**Material supplied**
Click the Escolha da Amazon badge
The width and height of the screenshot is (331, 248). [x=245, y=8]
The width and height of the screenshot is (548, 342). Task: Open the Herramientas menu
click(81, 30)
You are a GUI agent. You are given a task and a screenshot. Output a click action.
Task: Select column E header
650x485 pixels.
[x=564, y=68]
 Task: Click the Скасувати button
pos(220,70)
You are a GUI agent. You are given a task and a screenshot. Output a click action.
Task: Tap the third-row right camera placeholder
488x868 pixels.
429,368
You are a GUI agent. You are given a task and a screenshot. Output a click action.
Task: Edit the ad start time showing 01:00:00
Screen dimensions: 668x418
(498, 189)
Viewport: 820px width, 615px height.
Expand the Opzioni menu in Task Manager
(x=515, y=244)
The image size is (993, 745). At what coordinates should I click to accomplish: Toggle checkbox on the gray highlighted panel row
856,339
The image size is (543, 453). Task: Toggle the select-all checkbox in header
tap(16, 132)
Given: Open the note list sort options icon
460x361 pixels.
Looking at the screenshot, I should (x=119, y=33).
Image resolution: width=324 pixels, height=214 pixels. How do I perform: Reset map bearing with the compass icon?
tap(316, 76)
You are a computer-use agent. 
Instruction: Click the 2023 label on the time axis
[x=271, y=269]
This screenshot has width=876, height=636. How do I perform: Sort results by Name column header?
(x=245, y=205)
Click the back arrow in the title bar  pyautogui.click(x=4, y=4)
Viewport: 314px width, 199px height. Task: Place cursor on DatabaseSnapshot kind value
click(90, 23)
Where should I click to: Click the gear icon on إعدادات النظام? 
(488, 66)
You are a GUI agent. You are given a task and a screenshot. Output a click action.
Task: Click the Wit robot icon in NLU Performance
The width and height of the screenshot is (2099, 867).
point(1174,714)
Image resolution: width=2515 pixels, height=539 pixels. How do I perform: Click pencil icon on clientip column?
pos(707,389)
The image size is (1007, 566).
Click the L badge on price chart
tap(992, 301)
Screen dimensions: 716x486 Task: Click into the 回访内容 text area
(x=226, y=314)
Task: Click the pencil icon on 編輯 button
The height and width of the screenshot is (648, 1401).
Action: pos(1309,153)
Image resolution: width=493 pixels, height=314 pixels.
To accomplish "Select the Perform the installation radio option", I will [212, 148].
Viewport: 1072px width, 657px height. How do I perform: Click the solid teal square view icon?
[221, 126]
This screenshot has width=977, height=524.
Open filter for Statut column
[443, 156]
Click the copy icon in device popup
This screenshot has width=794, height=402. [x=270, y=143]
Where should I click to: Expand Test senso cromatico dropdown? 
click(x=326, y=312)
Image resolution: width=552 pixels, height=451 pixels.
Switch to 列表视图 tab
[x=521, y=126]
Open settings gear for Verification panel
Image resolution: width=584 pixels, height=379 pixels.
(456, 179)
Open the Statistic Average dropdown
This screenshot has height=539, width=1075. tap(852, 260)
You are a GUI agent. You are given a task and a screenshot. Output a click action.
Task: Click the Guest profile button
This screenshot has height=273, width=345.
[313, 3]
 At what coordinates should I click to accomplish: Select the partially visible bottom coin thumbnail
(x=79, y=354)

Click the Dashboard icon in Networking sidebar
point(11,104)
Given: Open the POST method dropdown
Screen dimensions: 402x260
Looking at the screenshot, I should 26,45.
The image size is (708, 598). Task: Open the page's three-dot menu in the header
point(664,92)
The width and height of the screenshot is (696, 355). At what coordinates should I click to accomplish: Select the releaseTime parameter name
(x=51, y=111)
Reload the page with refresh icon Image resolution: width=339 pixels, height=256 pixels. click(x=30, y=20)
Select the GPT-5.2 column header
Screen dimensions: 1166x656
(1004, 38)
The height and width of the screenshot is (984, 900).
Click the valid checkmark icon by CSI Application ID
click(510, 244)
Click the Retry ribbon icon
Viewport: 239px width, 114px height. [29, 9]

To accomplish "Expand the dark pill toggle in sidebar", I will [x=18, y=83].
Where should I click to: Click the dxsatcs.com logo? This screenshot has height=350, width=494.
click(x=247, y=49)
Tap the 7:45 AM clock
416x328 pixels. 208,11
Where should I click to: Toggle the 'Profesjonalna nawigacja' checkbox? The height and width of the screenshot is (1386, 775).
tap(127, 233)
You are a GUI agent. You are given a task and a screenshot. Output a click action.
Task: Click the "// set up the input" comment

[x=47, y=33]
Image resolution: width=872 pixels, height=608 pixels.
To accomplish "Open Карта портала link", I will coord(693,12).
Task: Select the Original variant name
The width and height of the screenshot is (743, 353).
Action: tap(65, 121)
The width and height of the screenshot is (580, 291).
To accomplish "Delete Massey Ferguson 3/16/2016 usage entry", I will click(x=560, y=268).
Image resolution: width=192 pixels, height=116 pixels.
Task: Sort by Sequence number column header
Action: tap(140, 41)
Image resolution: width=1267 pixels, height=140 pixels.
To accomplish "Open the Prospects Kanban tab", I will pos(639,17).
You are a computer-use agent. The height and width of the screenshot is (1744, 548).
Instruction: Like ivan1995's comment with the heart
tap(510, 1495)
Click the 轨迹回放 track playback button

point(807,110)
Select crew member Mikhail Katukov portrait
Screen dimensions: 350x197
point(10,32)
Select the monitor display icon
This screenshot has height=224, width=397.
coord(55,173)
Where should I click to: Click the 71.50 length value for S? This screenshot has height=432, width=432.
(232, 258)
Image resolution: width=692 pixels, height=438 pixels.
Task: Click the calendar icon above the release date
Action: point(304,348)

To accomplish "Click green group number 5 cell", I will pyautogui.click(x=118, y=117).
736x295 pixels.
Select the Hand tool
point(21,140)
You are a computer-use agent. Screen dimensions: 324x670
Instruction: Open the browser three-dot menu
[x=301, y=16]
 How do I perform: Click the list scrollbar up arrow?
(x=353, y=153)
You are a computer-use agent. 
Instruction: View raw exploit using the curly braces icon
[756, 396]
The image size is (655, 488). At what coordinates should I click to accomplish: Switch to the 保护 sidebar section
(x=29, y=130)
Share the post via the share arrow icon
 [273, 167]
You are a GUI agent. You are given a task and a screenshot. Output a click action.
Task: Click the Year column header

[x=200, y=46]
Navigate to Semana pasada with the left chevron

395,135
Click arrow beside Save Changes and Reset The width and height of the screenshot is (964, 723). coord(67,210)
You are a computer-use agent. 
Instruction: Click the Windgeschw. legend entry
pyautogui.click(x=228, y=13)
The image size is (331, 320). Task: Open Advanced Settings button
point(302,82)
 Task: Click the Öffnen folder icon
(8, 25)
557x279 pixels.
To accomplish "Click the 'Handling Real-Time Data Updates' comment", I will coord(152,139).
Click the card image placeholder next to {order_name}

**Task statement**
Every line of the material that holds "placeholder" should be copied out as the answer.

**Response**
Task: Tap the third-row right camera placeholder
Click the card image placeholder next to {order_name}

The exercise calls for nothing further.